• _Information given_:
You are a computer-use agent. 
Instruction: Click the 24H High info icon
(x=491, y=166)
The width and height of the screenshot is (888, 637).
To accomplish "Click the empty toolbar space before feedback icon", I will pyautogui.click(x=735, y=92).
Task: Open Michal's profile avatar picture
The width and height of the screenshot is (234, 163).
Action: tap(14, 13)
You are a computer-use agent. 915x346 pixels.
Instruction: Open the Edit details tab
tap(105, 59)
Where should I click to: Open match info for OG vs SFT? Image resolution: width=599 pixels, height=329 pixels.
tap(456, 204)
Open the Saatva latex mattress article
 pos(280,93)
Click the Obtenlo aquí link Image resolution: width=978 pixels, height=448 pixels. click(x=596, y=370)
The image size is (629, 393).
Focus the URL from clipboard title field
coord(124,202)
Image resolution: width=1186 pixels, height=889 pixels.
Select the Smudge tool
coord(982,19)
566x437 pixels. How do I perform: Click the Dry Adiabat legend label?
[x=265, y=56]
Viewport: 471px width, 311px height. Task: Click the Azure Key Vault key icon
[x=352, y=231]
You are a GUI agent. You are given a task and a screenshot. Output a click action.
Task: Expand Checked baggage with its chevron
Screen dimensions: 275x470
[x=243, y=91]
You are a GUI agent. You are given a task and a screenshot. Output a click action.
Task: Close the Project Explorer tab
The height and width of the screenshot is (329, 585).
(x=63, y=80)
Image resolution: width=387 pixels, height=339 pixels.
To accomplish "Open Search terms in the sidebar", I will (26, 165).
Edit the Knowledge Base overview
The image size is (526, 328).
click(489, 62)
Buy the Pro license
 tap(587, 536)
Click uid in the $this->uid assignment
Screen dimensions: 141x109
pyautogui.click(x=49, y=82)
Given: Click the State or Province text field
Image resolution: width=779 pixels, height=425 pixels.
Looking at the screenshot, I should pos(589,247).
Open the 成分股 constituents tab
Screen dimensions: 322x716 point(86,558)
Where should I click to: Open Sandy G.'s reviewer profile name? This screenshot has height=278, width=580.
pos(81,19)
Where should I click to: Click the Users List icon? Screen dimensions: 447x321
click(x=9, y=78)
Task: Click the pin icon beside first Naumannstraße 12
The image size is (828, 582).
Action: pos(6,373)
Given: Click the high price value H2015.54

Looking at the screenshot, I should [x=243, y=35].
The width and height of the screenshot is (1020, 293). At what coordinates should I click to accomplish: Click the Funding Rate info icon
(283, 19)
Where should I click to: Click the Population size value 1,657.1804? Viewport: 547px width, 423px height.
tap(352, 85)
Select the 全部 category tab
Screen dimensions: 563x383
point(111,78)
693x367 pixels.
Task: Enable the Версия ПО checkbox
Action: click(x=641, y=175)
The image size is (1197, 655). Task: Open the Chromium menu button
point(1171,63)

• _What is required_: Would you please copy out every line of the data exactly?

• _Reply to the task_:
You are a computer-use agent. 
Instruction: Click the 24H High info icon
(x=491, y=166)
The width and height of the screenshot is (888, 637).
To accomplish "Click the empty toolbar space before feedback icon", I will pyautogui.click(x=735, y=92).
Task: Open Michal's profile avatar picture
The width and height of the screenshot is (234, 163).
Action: tap(14, 13)
You are a computer-use agent. 915x346 pixels.
Instruction: Open the Edit details tab
tap(105, 59)
Where should I click to: Open match info for OG vs SFT? Image resolution: width=599 pixels, height=329 pixels.
tap(456, 204)
Open the Saatva latex mattress article
 pos(280,93)
Click the Obtenlo aquí link Image resolution: width=978 pixels, height=448 pixels. click(x=596, y=370)
The image size is (629, 393).
Focus the URL from clipboard title field
coord(124,202)
Image resolution: width=1186 pixels, height=889 pixels.
Select the Smudge tool
coord(982,19)
566x437 pixels. How do I perform: Click the Dry Adiabat legend label?
[x=265, y=56]
Viewport: 471px width, 311px height. Task: Click the Azure Key Vault key icon
[x=352, y=231]
You are a GUI agent. You are given a task and a screenshot. Output a click action.
Task: Expand Checked baggage with its chevron
Screen dimensions: 275x470
[x=243, y=91]
You are a GUI agent. You are given a task and a screenshot. Output a click action.
Task: Close the Project Explorer tab
The height and width of the screenshot is (329, 585).
(x=63, y=80)
Image resolution: width=387 pixels, height=339 pixels.
To accomplish "Open Search terms in the sidebar", I will (26, 165).
Edit the Knowledge Base overview
The image size is (526, 328).
click(489, 62)
Buy the Pro license
 tap(587, 536)
Click uid in the $this->uid assignment
Screen dimensions: 141x109
pyautogui.click(x=49, y=82)
Given: Click the State or Province text field
Image resolution: width=779 pixels, height=425 pixels.
Looking at the screenshot, I should pos(589,247).
Open the 成分股 constituents tab
Screen dimensions: 322x716 point(86,558)
Where should I click to: Open Sandy G.'s reviewer profile name? This screenshot has height=278, width=580.
pos(81,19)
Where should I click to: Click the Users List icon? Screen dimensions: 447x321
click(x=9, y=78)
Task: Click the pin icon beside first Naumannstraße 12
The image size is (828, 582).
Action: pos(6,373)
Given: Click the high price value H2015.54

Looking at the screenshot, I should [x=243, y=35].
The width and height of the screenshot is (1020, 293). At what coordinates should I click to accomplish: Click the Funding Rate info icon
(283, 19)
Where should I click to: Click the Population size value 1,657.1804? Viewport: 547px width, 423px height.
tap(352, 85)
Select the 全部 category tab
Screen dimensions: 563x383
point(111,78)
693x367 pixels.
Task: Enable the Версия ПО checkbox
Action: click(x=641, y=175)
The image size is (1197, 655). Task: Open the Chromium menu button
point(1171,63)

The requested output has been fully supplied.